Celeste Zenaida. Why Is This Woman Smiling? Because She Bagged Simon Keenlyside
Congrats to Royal Ballet's Zenaida Yanowsky and bebbedaddy-to-be Simon Keenlyside: they are expecting their first child together and "spending more time" in Wales, where Sir Simon (knighted motu proprio by Opera Chic with due respect to Prince Harry's grandma and to Mr. Brown) happily indulges his hobbies -- zoology, bird watching (Mozart/Schikaneder would pewp their pants with happiness), and planting Welsh bluebells and Welsh daffs, whatever the hell those might be.
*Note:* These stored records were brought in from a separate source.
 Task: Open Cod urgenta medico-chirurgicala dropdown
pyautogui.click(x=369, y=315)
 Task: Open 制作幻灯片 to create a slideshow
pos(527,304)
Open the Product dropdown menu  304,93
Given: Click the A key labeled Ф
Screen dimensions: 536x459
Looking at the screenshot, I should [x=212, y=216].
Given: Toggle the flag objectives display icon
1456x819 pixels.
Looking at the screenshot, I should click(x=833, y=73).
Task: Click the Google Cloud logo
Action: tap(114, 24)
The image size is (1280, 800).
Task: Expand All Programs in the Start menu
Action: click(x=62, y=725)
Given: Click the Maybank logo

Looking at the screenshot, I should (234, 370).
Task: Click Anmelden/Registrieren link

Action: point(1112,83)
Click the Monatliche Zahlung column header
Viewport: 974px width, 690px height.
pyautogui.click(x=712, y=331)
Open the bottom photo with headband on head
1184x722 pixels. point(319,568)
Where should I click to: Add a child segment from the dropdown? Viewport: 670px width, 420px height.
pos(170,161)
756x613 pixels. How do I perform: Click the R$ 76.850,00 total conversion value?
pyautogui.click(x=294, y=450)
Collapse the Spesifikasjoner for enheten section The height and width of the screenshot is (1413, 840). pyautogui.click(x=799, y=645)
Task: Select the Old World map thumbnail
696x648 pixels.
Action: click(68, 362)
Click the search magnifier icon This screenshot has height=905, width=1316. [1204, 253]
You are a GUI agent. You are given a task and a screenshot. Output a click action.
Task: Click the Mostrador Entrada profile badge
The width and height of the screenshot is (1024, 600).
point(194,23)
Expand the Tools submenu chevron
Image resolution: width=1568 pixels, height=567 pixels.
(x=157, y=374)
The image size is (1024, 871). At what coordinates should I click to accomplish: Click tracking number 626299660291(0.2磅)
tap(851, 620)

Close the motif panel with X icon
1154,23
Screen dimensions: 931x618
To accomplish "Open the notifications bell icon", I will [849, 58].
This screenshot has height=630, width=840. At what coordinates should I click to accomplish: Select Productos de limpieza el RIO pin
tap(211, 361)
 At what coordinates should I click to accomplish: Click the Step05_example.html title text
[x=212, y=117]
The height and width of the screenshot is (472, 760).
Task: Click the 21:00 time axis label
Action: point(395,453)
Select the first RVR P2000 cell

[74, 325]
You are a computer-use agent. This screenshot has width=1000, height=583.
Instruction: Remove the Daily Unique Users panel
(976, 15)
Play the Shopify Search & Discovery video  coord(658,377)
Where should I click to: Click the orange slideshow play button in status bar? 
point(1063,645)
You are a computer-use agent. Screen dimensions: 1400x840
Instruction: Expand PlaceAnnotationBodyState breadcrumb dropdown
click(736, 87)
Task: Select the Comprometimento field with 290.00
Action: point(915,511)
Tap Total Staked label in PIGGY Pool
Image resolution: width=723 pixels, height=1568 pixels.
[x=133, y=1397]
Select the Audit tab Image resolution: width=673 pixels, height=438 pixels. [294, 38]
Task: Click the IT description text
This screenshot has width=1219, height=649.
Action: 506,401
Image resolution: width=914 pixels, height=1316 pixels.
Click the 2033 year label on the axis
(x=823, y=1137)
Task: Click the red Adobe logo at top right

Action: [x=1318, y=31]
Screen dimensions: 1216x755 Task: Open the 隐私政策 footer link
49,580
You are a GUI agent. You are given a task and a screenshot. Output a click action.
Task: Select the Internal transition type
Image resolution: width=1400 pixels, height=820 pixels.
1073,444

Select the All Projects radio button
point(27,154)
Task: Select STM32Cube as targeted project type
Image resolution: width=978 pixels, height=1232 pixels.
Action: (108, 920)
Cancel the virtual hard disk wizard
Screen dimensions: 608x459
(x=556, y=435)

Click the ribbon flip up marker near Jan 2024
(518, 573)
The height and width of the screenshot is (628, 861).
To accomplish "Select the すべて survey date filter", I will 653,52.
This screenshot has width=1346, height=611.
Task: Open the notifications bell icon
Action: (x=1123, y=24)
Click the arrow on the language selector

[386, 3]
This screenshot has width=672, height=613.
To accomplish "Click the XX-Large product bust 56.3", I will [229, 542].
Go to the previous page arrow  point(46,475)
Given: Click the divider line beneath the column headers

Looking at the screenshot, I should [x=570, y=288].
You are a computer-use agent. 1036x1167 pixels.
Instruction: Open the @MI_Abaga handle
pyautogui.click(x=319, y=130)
(via our favorite operatic Intermezzo)

Fine singer, middle-aged midriff. Singers: seduce us with your voices. Exhibitionism is not Art. Anyone can strip. ¶ Instead of concocting thousands of laws destructive of national identity, why don't the totalitarians in Brussels at least pretend to justify their existence by writing legislation banning partial and full nudity on the opera stage? The modern world is not wanting for titillation.
It is, however, desperate for examples of the transcendence of the material by what is NOT flesh--isn't this triumph of Music's one reason why opera thrills us so?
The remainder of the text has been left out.